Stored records
────

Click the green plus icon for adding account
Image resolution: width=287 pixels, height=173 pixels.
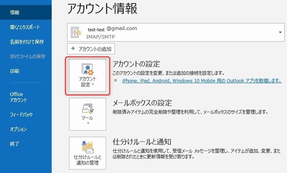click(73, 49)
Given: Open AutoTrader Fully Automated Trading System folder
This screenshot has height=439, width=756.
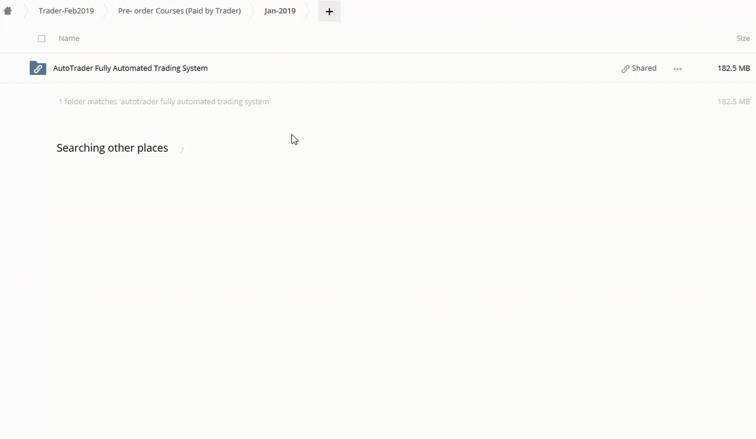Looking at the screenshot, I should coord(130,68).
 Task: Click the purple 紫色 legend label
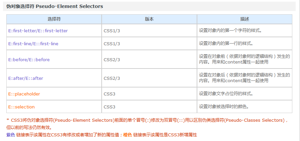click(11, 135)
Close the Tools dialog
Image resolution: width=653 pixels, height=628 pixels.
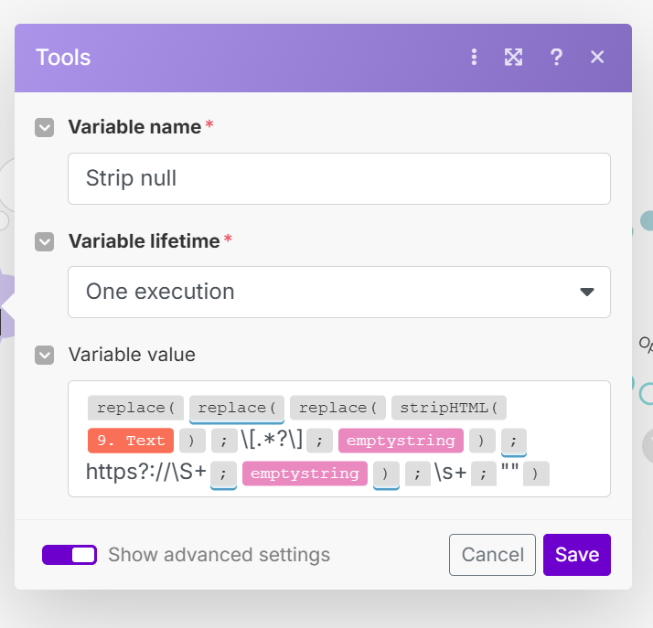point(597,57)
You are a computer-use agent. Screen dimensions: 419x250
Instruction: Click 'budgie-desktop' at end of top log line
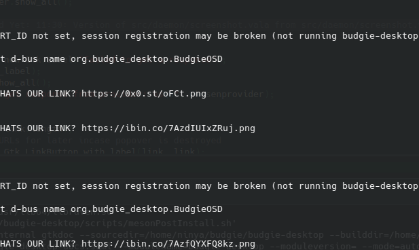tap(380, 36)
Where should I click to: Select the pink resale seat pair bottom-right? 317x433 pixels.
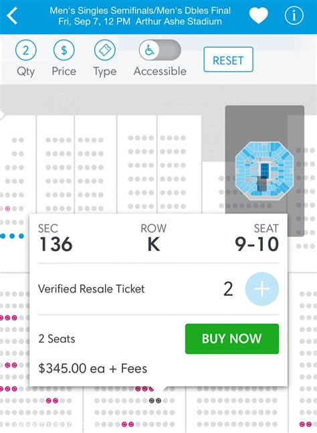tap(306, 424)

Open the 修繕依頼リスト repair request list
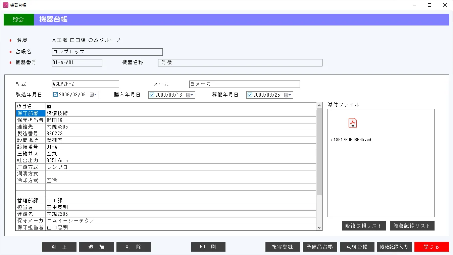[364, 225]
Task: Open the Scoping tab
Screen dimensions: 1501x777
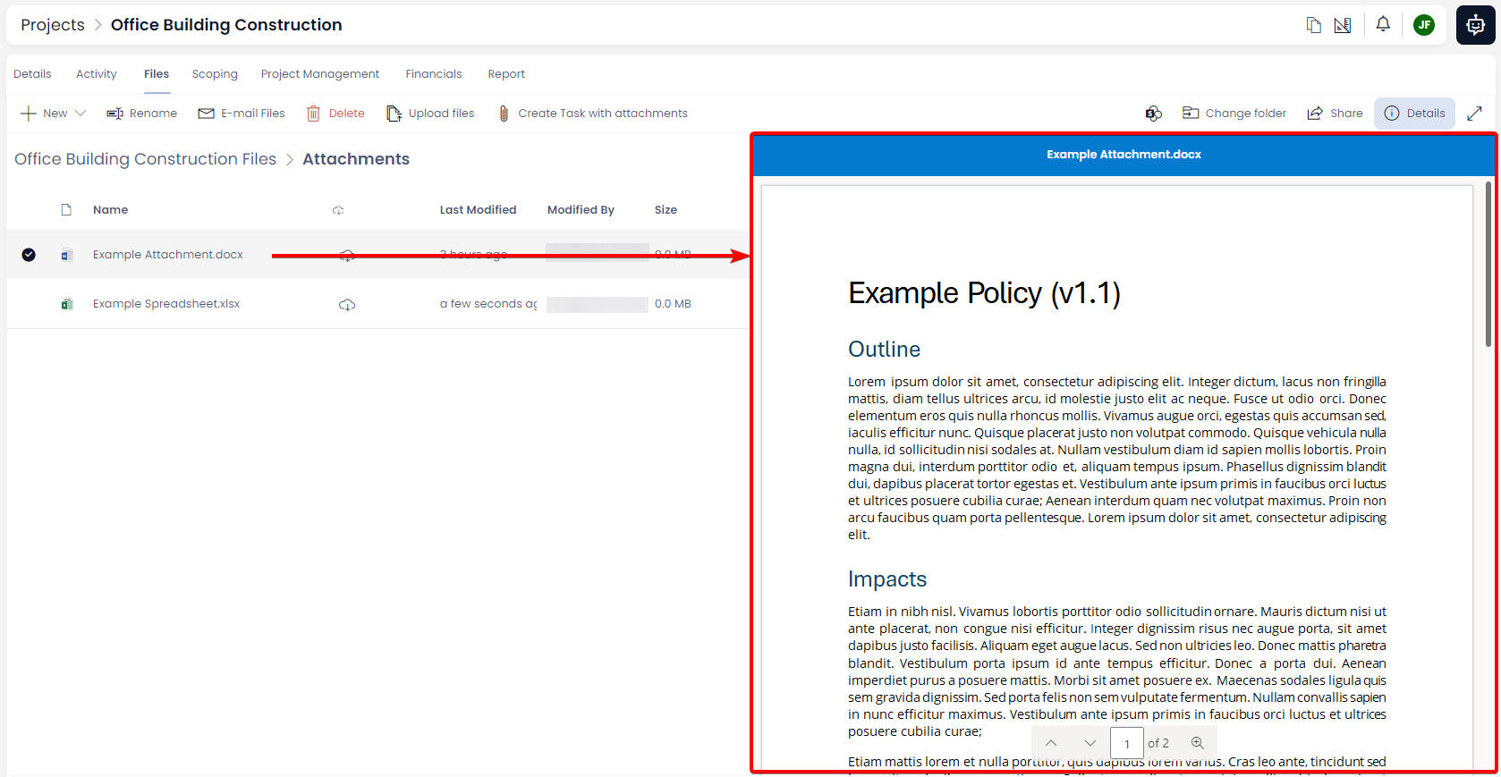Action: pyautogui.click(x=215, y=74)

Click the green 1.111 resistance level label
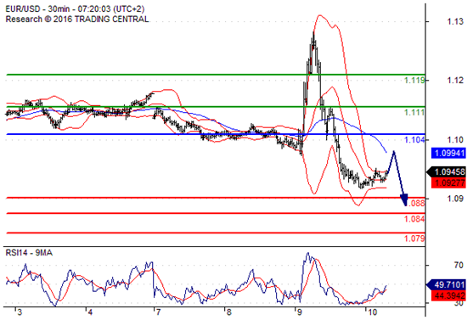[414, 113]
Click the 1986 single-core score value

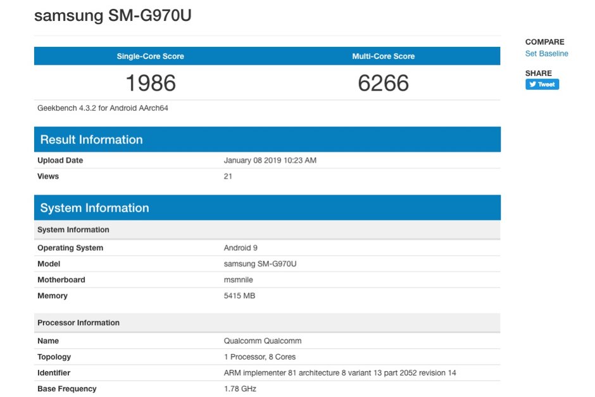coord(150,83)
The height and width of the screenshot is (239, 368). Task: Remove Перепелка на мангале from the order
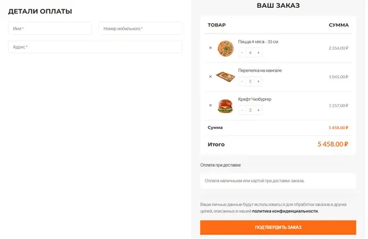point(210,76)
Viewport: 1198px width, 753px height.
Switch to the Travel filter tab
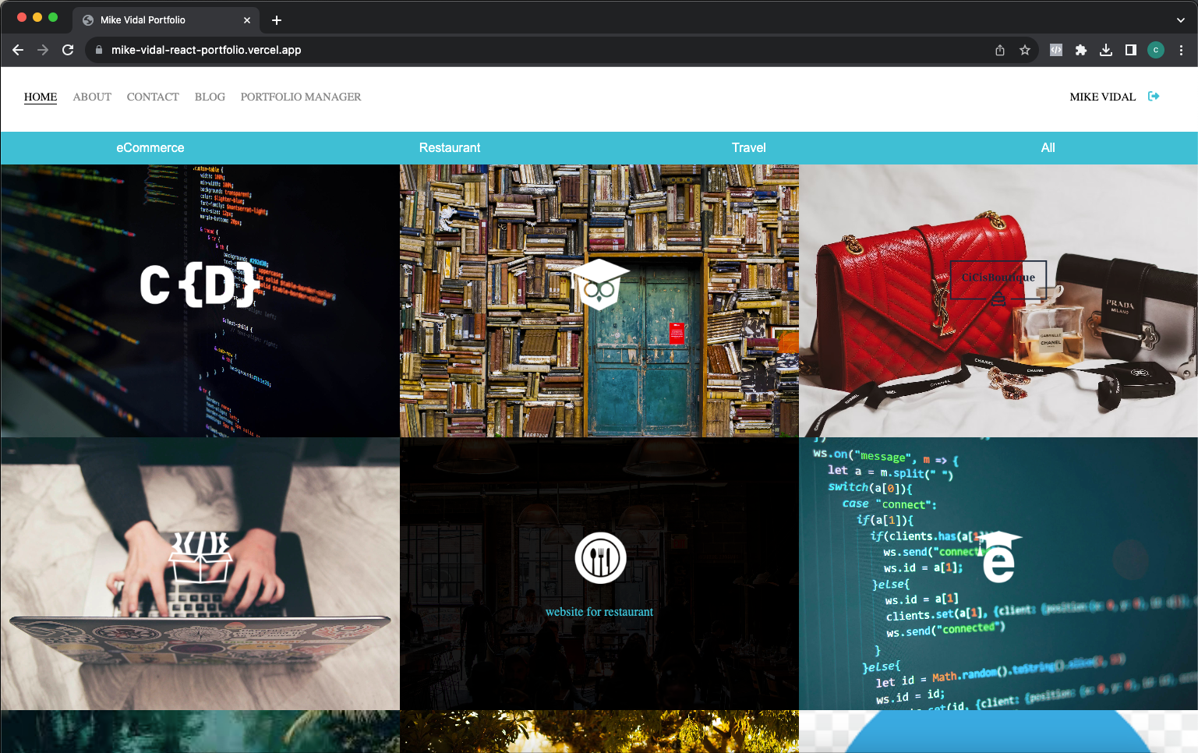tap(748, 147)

────

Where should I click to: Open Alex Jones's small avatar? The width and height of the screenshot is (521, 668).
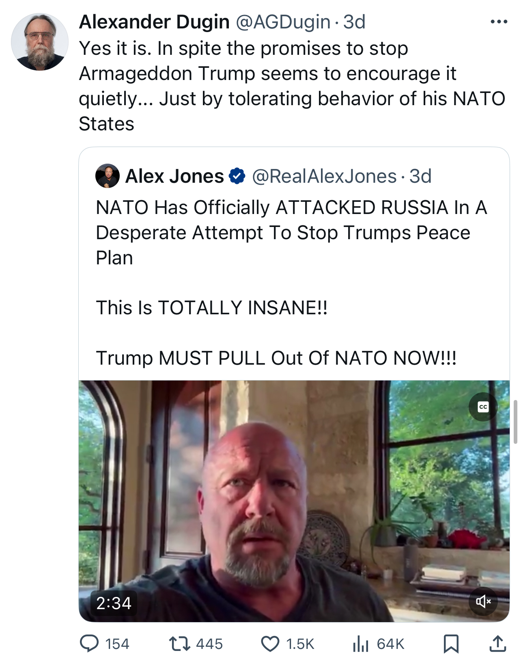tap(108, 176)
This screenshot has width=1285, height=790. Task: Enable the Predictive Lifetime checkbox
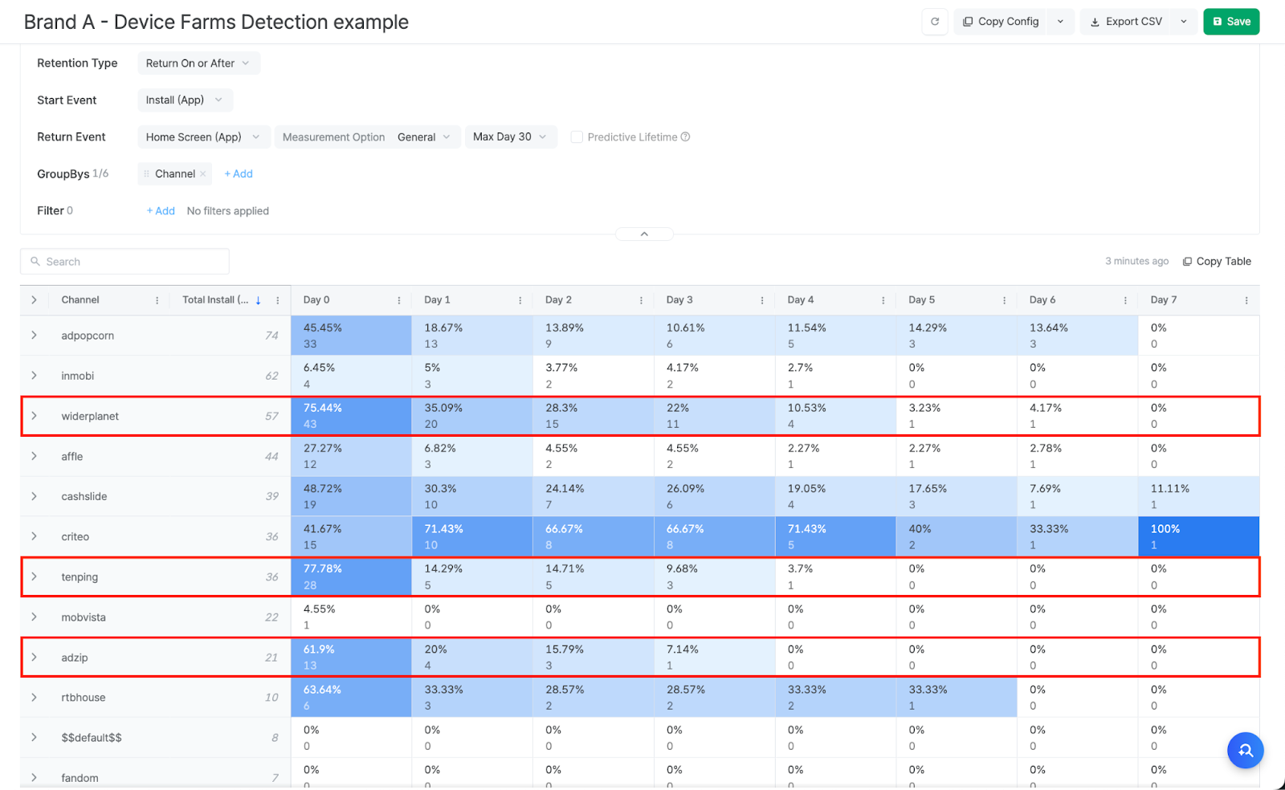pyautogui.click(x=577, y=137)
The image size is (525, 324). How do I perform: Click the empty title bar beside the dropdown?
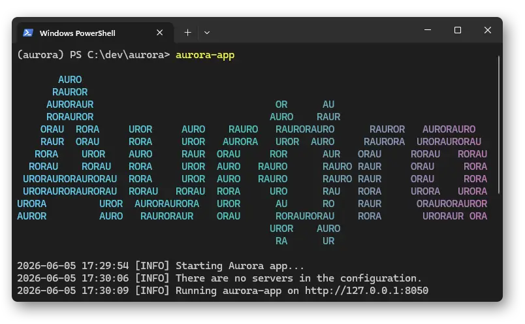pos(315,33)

────

**Your instructions:**
Would you copy the lines above exactly, starting with the one that has "Image resolution: width=653" and ending with the one that has "Task: Open the Scoping tab", both included, without the pictures?

**Answer below:**
Image resolution: width=653 pixels, height=628 pixels.
point(597,57)
You are a computer-use agent. Screen dimensions: 419x250
Instruction: Click 'budgie-desktop' at end of top log line
tap(380, 36)
Where should I click to: Select the pink resale seat pair bottom-right? 317x433 pixels.
tap(306, 424)

Open the 修繕依頼リスト repair request list
[364, 225]
Task: Open the Scoping tab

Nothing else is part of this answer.